### SEGÚN LA INFORMACIÓN
1) De acuerdo con el texto sobre las inspecciones a los comercios, ¿por qué son los consumidores quienes pagan las consecuencias de la corrupción? Responde en una a tres oraciones.
2) Contesta estas preguntas sobre el texto de las inspecciones a los comercios:
(a) ¿Qué tomaron como natural los comerciantes, empresarios e industriales?
(b) ¿Qué harán los inspectores en lugar de andar revisando?
(c) ¿Cómo se decidirá a qué comercio le toca la inspección?
3) Redacta lo que sigue del texto sobre las inspecciones a los comercios, a partir de donde termina.

### TEXTO DE ORIGEN

=-=-=

Y se creó una cultura. Los comerciantes, empresarios, industriales, desde el
más pequeño hasta el más grande, tomaron como natural “mocharse” a cambio de
que los dejaran trabajar en paz, incluso de que abusaran.
En
medio de ambos han estado, están el resto de los mexicanos, los consumidores
que son los que pagan las consecuencias. Los comerciantes, empresarios e
industriales les pasan el costo a ellos de la extorsión, o sea, al final
nosotros pagamos estos actos de corrupción.
"Ya
no va a ser así, los inspectores se van a encargar de otras actividades, pero
ya no van a andar revisando. Vamos a confiar en el ciudadano”, insistió el
tabasqueño.
Explicó
que se busca que el dueño de una tienda pueda decir de manera sencilla que
expresa y manifiesta, bajo protesta de decir verdad, que conoce el reglamento
de la Secretaría de Salud, el reglamento y las leyes de la Defensa del
Consumidor, el reglamento de las leyes de Economía, entre otros.
"Que
el dueño de la tienda pueda expresar que estoy consciente de que todos debemos
de actuar hablando con la verdad y con rectitud y firmo y ya. Eso es todo. Solamente
se van a inscribir así. Se va a hacer un sorteo y al que le caiga, entonces sí,
va la inspección. Ahí sí, se le aplica la ley, pero no va a haber inspectores
todo el tiempo visitando todos los centros mercantiles, eso se va a terminar”.

=-=-=

### MATERIAL PROPORCIONADO
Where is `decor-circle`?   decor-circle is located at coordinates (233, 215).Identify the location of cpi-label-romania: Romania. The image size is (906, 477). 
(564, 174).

=-=-=

### RESPUESTAS POR TAREA
1) Los consumidores pagan las consecuencias porque los comerciantes, empresarios e industriales les trasladan el costo de la extorsión. Al final, el resto de los mexicanos paga esos actos de corrupción.

2)
(a) Tomaron como natural "mocharse" a cambio de que los dejaran trabajar en paz, e incluso de que abusaran.
(b) Se encargarán de otras actividades.
(c) Se hará un sorteo, y la inspección irá al comercio al que le caiga.

3)
No cabe duda
que el hombre tiene lo suyo. ¿Será posible? Lo que pretende parece utópico en
un país donde la corrupción tiene carta de naturalidad y donde preferimos darle
una “mordida” al inspector del ayuntamiento para que nos deje continuar con la
obra aunque se viole el reglamento municipal en lugar de hacer las cosas
conforme a las normas.
Sin embargo,
lo veo como una oportunidad para demostrar qué tan dispuestos estamos a
cambiar, qué tan preparados estamos para aprovechar esta oportunidad para
demostrar y demostrarnos que somos o podemos ser honestos y que somos capaces
de acabar con toda esa lacra de corruptos que conforman los inspectores de
todo, lo mismo federales que estatales y municipales.
López
Obrador, algunos de sus anuncios o medidas tienen bastante de cuestionable, de
criticable, pero también ofrece cosas buenas, positivas aunque a veces basadas
solo en la buena fe de los ciudadanos, como en el caso que comento. En cosas
así, hay que apoyarlo.
La megamarcha de mañana; doña Olga
El lunes comenté que el sábado 20
cerraría con la megamarcha programada por la Iglesia católica en 29 ciudades de
las ocho diócesis del Estado como parte de su campaña a favor de la vida en
toda sus etapas. Esperan la participación de al menos 100 mil personas. Ayer se
precisó que será en 30.
Lo interpreté como el pulso que vamos
a ver entre la Iglesia y el gobierno de Morena (Ejecutivo y Legislativo) en los
próximos seis años por el tema del aborto”.
El domingo, el Arzobispo Hipólito
Reyes Larios fue directo en su homilía dominical: dijo que en los últimos
años en la Ciudad de México se han practicado por lo menos 200 mil abortos y que
se espera que el número crecerá cuando entre en funciones el gobierno de López
Obrador, “porque la mujer que será la Secretaria de Gobernación, Olga Sánchez
Cordero, se pronunció a favor”.
“En la Ciudad
de México llevan más de 200 mil asesinatos, abortos legales; con el nuevo régimen
que va a venir, la nueva Secretaria de Gobernación dijo que quiere hacer lo
mismo en todo el país. En Veracruz, gracias a ustedes que hemos luchado por la
vida humana, se consiguió que el artículo cuarto de la Constitución de nuestro
Estado diga que el gobierno defiende la vida desde la concepción en el vientre
hasta la muerte natural”.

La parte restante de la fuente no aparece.